The model likelihoods for were calculated using multivariate kernel density estimation on the simulated vote shares from each model. I have a little discomfort about how to choose the bandwidth and kernel given the different assumption of these models (i.e., 538’s fat tail). For the bandwidth, I landed on Silverman’s Rule of Thumb with min(STD, IQR), and for the kernel I used the Epanechnikov kernel, but confirmed that things looked similar with a t-distributed kernel.
Using these kernel likelihood functions, I compare the models’ likelihoods under both held-out simulations from the same model (e.g., 538 model ~ 538 sims), or under simulations from the alternative model (e.g., 538 model ~ Economist sims). Since we have a lot of simulations, I just did one cross-validation fold (36k in-sample, 4k out-of-sample), but this is something I could spruce up with a k-fold cross-validation.
The top panel is a little complicated. Solid lines indicate that the model matched the data-generating process, and we can see that both models do a pretty good job, with the Economist have a higher likelihood under its own data (not surprising, given how peaked its predictions are).
In the dashed lines, we can see the models’ likelihood under the wrong data-generating process, and this is where things get a little more interesting. Whereas the 538 model does pretty similarly whatever data it uses, we can see that the Economist model does quite poorly when data are generated from the fat-tailed 538 simulations (see: red dashed line).

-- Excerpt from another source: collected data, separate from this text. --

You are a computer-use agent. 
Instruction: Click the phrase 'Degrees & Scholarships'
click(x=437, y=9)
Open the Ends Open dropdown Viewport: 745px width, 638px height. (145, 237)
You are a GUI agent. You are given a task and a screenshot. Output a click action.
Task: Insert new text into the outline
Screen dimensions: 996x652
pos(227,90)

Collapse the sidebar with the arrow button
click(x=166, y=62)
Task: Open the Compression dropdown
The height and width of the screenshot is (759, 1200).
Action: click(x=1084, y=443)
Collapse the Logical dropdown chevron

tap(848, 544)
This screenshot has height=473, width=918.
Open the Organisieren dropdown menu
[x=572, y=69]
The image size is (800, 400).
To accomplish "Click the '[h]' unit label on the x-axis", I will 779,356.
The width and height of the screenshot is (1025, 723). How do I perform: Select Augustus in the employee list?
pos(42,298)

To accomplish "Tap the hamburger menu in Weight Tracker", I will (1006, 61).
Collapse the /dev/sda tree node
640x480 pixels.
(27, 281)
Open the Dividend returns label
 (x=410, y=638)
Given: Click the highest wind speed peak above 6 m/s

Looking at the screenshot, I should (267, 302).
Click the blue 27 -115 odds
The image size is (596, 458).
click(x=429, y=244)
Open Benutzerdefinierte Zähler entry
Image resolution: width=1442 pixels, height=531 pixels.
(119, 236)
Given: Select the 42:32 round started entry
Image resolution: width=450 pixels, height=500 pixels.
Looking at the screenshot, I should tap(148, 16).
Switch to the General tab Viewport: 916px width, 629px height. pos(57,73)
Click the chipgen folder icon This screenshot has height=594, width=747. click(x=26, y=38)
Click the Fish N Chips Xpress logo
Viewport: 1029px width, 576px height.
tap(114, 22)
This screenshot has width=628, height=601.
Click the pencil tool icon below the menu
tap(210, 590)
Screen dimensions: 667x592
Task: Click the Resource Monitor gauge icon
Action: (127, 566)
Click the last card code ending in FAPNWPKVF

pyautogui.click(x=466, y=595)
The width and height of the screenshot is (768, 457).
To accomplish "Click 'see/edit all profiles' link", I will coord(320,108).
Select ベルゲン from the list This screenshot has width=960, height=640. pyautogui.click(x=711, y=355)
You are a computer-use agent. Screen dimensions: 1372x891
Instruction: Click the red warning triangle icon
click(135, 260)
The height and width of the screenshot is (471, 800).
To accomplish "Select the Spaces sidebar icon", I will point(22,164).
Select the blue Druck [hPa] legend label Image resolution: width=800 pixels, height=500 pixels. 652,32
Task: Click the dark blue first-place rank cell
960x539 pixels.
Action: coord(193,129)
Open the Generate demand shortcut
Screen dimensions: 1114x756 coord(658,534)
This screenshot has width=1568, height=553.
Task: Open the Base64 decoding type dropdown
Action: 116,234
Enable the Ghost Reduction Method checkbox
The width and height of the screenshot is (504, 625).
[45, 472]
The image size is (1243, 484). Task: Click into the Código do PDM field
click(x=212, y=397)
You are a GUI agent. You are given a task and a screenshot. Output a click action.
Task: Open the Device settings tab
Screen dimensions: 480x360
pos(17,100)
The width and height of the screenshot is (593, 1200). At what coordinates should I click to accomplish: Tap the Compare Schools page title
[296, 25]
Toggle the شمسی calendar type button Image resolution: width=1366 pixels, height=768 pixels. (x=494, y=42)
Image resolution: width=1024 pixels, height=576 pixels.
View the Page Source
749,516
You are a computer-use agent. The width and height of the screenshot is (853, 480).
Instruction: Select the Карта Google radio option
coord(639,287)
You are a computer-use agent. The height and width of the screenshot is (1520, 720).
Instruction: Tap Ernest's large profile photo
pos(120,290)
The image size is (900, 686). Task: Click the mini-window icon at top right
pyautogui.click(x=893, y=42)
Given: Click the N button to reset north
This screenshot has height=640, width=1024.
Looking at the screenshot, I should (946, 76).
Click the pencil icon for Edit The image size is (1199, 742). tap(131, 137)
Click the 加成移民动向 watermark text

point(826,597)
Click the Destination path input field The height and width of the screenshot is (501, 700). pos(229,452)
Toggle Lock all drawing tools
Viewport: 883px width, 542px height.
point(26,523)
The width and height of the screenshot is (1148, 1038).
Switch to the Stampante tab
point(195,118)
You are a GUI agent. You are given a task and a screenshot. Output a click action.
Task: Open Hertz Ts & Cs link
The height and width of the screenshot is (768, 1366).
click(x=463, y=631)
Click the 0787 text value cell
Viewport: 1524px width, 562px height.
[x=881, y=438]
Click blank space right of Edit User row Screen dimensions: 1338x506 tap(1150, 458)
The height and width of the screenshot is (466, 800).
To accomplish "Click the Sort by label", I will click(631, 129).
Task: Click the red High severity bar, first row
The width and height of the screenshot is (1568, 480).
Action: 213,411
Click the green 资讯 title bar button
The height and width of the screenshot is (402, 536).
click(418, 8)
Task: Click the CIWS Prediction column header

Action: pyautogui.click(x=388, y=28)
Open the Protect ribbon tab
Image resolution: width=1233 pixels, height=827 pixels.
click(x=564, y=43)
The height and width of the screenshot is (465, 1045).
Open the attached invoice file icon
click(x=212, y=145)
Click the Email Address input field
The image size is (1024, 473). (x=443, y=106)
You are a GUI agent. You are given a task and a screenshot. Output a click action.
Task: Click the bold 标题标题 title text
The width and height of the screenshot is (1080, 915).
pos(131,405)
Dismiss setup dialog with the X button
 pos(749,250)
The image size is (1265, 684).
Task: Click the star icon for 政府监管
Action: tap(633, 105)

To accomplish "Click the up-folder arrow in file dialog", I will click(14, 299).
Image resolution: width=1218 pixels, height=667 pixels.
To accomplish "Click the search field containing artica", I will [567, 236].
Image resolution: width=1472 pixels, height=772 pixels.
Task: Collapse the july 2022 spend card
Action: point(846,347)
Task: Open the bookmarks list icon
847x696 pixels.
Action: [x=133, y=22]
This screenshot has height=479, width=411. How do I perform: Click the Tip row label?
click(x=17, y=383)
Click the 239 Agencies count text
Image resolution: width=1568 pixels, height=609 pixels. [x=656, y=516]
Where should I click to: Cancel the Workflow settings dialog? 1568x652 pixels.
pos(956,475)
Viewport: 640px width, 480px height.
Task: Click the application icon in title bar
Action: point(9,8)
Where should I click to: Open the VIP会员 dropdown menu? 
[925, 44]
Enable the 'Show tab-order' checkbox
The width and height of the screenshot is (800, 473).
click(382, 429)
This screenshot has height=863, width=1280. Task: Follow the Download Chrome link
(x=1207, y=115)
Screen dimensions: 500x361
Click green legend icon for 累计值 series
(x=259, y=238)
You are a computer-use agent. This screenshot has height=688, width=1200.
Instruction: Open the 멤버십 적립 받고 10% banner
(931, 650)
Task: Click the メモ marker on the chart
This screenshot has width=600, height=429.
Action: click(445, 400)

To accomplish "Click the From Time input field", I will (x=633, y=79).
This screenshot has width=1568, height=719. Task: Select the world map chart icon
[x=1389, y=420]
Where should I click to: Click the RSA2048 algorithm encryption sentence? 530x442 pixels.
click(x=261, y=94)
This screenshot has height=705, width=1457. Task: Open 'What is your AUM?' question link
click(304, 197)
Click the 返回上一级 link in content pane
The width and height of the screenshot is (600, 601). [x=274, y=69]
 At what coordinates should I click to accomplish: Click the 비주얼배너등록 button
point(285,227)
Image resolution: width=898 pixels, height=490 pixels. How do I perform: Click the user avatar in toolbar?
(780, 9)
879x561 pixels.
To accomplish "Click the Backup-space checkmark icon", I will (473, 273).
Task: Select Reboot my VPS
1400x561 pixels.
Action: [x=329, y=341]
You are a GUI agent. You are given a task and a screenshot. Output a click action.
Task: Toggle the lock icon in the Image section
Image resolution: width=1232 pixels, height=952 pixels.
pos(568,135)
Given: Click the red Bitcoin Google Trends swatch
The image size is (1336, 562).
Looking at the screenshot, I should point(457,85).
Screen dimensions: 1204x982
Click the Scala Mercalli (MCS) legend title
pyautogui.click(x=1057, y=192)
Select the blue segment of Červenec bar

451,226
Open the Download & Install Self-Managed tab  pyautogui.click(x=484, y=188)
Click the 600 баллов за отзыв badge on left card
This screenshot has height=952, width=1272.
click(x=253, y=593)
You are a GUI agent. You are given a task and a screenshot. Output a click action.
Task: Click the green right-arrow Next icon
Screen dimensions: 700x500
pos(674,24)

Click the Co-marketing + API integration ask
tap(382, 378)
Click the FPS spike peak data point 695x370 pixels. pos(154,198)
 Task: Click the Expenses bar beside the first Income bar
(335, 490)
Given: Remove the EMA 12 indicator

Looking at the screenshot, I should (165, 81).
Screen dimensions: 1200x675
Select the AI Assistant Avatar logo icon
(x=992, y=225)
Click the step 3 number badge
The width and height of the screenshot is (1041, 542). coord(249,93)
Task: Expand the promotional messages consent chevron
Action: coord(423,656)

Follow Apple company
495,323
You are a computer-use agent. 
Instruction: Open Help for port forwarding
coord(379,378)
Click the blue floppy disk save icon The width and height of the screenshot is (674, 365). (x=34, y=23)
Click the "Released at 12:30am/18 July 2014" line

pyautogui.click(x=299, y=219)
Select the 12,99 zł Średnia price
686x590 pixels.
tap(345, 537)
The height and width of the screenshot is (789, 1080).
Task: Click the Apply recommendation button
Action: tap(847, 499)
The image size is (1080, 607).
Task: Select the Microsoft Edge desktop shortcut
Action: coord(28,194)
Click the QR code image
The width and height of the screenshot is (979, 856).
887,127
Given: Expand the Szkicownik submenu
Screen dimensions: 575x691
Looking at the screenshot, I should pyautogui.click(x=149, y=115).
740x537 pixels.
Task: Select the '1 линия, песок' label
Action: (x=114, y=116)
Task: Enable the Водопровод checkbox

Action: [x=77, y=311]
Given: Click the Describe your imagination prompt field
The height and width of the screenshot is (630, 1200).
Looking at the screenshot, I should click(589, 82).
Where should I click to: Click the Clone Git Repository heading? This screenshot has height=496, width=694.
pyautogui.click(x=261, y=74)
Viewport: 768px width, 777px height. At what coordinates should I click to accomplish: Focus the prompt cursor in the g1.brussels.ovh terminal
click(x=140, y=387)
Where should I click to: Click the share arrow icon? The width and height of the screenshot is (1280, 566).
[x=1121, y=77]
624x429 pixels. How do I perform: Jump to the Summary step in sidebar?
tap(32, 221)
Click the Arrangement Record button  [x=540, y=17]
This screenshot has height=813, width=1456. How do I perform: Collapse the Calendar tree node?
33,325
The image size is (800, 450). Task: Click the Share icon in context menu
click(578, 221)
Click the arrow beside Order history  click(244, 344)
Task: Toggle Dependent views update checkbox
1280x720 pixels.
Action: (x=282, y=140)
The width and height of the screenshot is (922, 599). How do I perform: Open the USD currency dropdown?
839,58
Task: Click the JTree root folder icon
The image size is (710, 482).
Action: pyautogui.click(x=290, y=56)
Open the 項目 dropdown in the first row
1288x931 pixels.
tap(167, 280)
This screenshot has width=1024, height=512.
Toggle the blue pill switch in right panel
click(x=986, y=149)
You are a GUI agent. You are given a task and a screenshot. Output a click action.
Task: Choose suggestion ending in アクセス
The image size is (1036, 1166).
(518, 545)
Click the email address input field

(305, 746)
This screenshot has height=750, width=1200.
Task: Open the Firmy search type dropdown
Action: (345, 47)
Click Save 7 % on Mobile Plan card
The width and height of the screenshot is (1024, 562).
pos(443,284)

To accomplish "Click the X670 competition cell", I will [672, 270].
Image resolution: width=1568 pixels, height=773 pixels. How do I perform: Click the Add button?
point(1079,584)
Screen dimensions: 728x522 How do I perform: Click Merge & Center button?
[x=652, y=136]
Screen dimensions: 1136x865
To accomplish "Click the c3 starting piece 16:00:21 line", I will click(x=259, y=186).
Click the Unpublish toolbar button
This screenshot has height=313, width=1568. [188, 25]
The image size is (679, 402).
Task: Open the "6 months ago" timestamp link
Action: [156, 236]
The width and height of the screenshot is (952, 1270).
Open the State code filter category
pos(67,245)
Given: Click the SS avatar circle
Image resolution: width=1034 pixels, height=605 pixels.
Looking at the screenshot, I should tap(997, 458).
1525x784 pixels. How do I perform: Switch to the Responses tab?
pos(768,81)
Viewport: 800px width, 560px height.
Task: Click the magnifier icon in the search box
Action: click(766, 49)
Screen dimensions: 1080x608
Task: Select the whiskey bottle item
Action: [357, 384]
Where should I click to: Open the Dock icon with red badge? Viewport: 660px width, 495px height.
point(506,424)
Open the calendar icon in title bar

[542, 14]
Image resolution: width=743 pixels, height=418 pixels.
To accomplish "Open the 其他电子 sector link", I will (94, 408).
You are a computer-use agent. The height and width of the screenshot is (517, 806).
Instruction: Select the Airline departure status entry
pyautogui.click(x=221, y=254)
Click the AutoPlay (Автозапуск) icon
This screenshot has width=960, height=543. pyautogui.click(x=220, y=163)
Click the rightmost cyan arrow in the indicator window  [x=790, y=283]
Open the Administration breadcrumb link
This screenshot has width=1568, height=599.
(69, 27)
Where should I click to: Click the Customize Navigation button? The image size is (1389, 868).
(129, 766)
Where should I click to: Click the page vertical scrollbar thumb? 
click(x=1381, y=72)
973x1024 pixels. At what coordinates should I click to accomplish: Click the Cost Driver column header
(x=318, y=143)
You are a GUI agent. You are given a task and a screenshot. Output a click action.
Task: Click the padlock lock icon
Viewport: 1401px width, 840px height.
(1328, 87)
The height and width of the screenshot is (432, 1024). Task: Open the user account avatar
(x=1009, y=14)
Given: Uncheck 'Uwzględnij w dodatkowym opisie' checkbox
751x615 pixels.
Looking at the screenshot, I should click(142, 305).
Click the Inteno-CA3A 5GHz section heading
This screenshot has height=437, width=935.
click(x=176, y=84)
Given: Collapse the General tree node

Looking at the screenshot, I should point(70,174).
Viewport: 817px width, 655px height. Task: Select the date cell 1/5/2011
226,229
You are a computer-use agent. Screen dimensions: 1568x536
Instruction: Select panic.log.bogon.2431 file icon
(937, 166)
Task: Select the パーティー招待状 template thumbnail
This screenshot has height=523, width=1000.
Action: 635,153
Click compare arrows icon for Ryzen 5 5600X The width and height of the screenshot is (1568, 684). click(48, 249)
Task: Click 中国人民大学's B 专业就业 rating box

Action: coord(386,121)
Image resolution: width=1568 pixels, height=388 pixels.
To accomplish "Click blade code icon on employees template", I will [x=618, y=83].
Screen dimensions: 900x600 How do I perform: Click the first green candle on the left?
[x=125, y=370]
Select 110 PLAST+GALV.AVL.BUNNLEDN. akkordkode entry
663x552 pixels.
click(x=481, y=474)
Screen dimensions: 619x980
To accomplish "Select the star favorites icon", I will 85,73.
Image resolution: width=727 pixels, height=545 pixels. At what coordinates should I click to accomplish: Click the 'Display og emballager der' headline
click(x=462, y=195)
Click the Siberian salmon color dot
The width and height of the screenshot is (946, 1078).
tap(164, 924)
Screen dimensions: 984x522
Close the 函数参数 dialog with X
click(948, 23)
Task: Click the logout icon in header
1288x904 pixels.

This is the downside of peaked predictions – they’ll do great if they match the data-generating process, but will really suffer if things are noisier than they expect.
For our purposes, the bottom panel gives a better picture of whether we’ll be able to distinguish between these models. Here, I bootstrap sampled the model likelihoods, comparing the correct vs incorrect models (i.e., P(538 ~ 538) - P(Economist ~ 538)).
If the data are generated from the Economist model, we’ll still be able to pick the right model 99% of the time. However, if the data are generated from the 538 model, then we’ll only be able to pick the right model ~62% of the time, and will often mistakenly prefer the Economist. Why is this?
My guess was that the model will be discriminable when there’s some weirdness, when the data have some likelihood at the tails 538 model but very low likelihood under the peaked Economist model. To test this, I compared how well we can discriminate between the model (likelihood difference) as a function of how well the models fit overall (likelihood sum):
This appears to be the right intuition – the 538 model fits better for unlikely outcomes, but the Economist fits as well or better when the data come from the center of the 538 distribution. Hopefully we get lucky, and the election well-behaved tomorrow even when it could have come from the tails, but that will mean that it will be difficult to tell these models apart!
To sum up, we if the election goes more or less according to the models, the Economist model will fit better, but if ‘going well’ means that we’ve dodged a bullet, then we ought to give the 538 model more credit. As many commentators have said before, this kind of counterfactual is exactly when predicting a single isolated outcome like an election is so difficult.